Vio una vez más el celular. No escribía, lo miraba fijo. Lo agitó como si de
esa forma lograría hacer entrar algún mensaje. Su rostro comenzó a eclipsarse,
sus labios temblaban y su mirada se tornó tímida. De alguna manera ella me había cautivado y no
sé por qué, empecé a inquietarme.
Ya me había
terminado el café. Sólo quedaba un trocito de galleta en el plato y ella aún
estaba sola. No quería irme sin saber si él llegaría, pues deduje que era un
“él” a quien esperaba. Sentí curiosidad por conocer quién generaba esas
emociones en una mujer como ella. Llamé al mesero. Le pedí un agua mineral.

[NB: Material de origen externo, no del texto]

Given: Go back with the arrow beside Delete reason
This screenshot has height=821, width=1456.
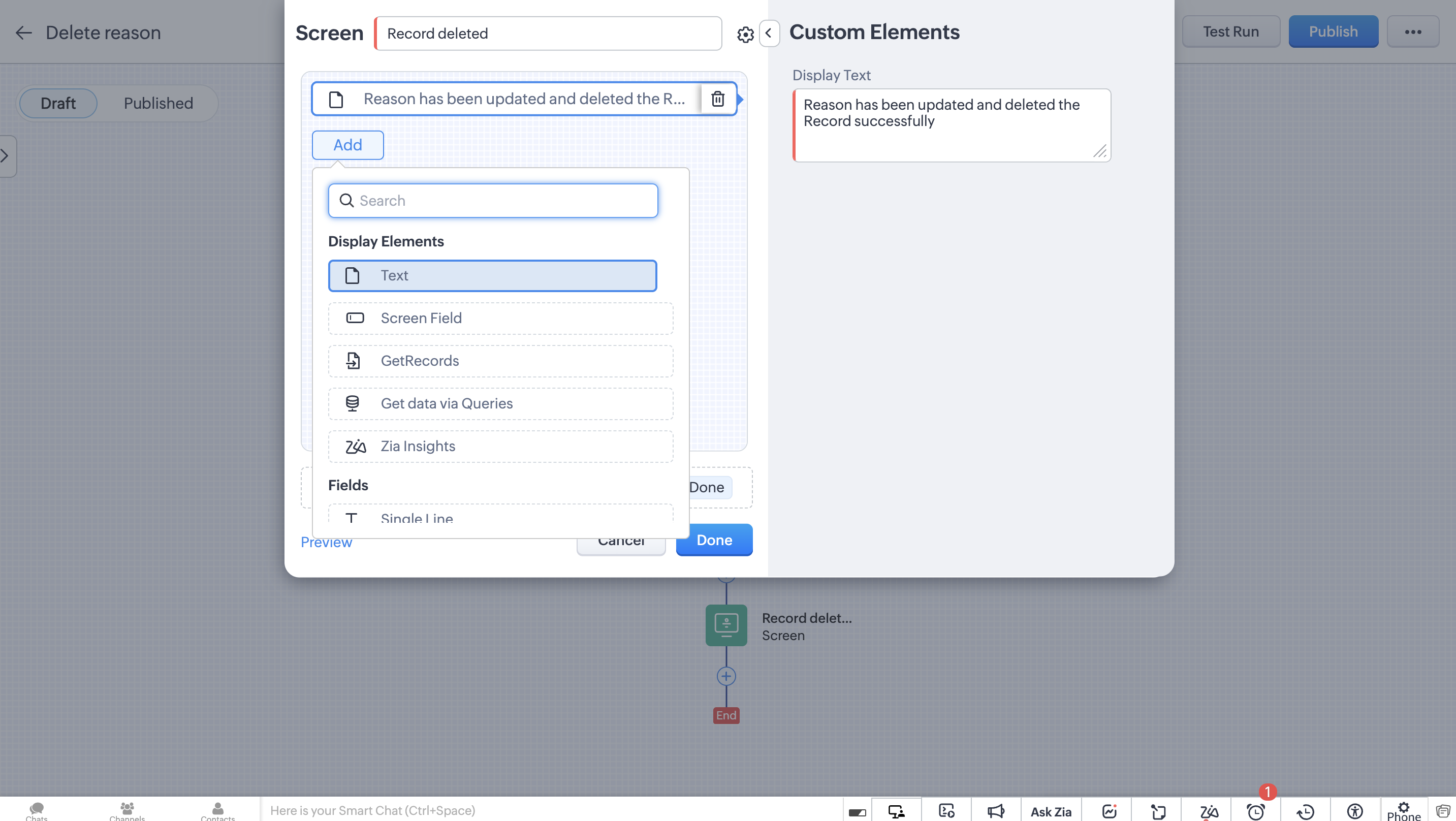Looking at the screenshot, I should (23, 33).
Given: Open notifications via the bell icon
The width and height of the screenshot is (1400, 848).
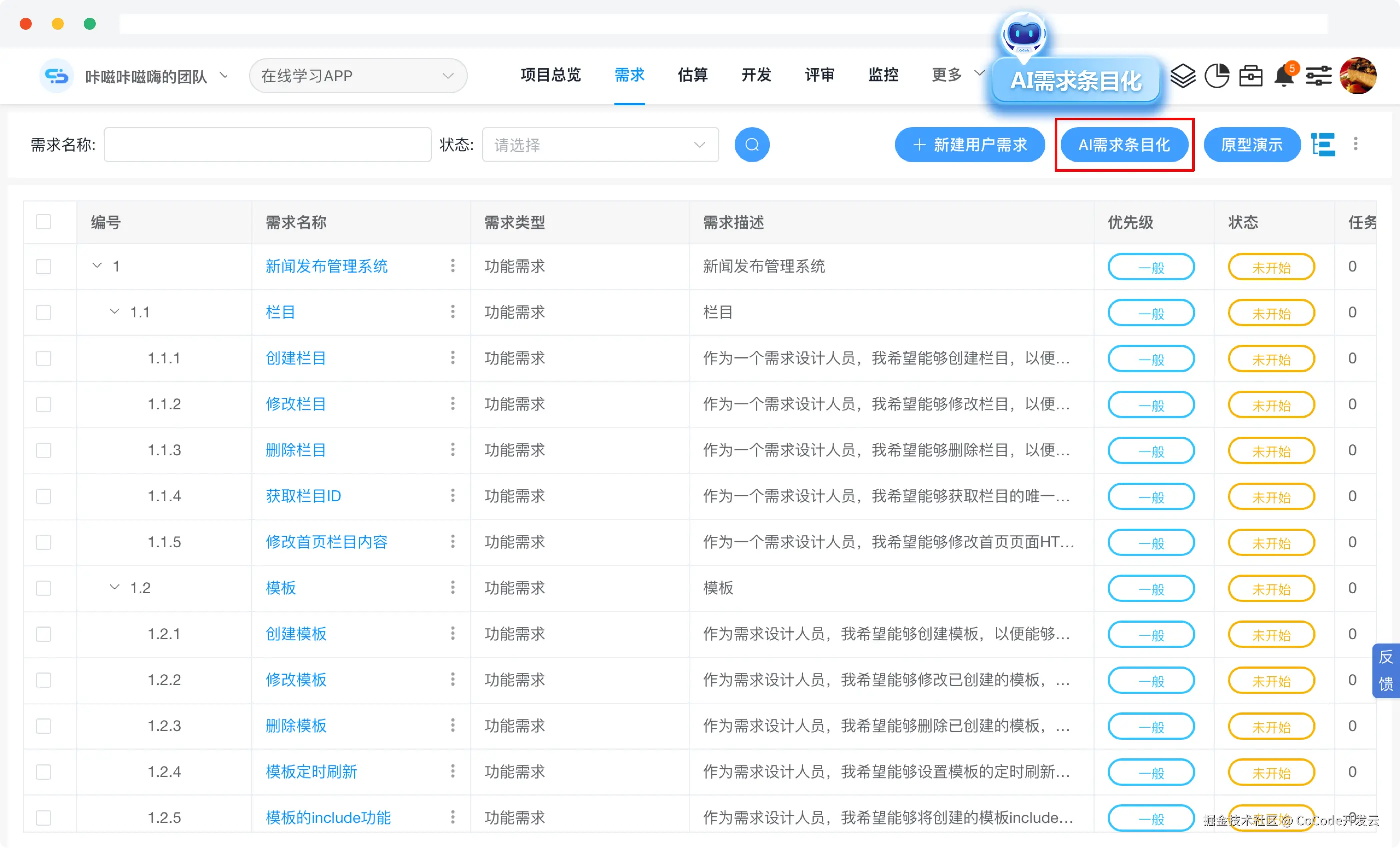Looking at the screenshot, I should tap(1284, 76).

Ella aprovechó la cercanía y ordenó otra (ya se había bebido la primera).
Repicó su
teléfono. Miró la pantalla antes de contestar. Su rostro se iluminó y sonrió
una vez más con ojos de niña. Entonó un «Hola» sexy, casi como ronroneo. Dejé
de mirarla, me concentré en escuchar. Hizo una pausa. «¿Qué pasó?» preguntó
nerviosa, sin perder el garbo. Volvió a callar, mientras escuchaba al otro lado
de la línea. «Ya… Claro…. No te preocupes, mi amor» susurró.
Con pena, la
miré de reojo. Sus ojos comenzaron a ahogarse y supe que él ya no vendría. No
sé cuántas veces más repitió “No te preocupes”, pero mientras más lo decía, más
apagada se escuchaba. Colgó.
Con una
inexplicable ansiedad, la seguí mirando. La desolación inundaba su rostro. Tomó
su lujosa cartera, sacó un billete de alta denominación y lo puso en la mesa,
bajo la botella de agua. Se levantó y con pasos largos salió cabizbaja. Todos la
miramos de nuevo, pero esta vez, no lucía enorme. Tuve lástima por ella. Me
agobiaba la situación y me sentí inútil. Hubiese querido decirle que no
importaba. Que era joven, bella, que era monumental, perfecta. Que de verdad,
no importaba.
Pedí la cuenta y
pagué. Al salir, la encontré parada frente al local. Llevaba ahora unos inmensos
lentes de sol, seguramente Gucci o Fendi, pero en lugar de lucirlos se escondía
tras ellos mientras esperaba que el parquero trajera su carro. Aún lucía
hermosa, pero distinta. Lloraba. Lloraba mucho. Con indefensión secaba su cara
con el dorso de sus manos, sin importarle que se estuviera arruinando el
maquillaje. No usaba pañuelo, servilletas, toallitas, ni nada. Como niña,
limpiaba sus lágrimas con las manos. Lágrimas que ya empapaban hasta su cuello.
Caminé hasta la
acera para cruzar la calle y volver a mi oficina. En ese momento sonó mi
celular. Era mi esposo:
—¡Hola!
¿A qué hora sales hoy? Yo voy saliendo ya.
—Yo también —dije,
sin pensar.
—Llevaré
pizza para que cenemos los cuatro, ¿quieres?—dijo mi marido con cariño.
Me volví a
mirarla. Ella ya no estaba.
—¡Ey!¿quieres
pizza o prefieres otra cosa? —volvió a preguntar.
—Pizza, mi amor.
Pizza, está bien. —respondí animada.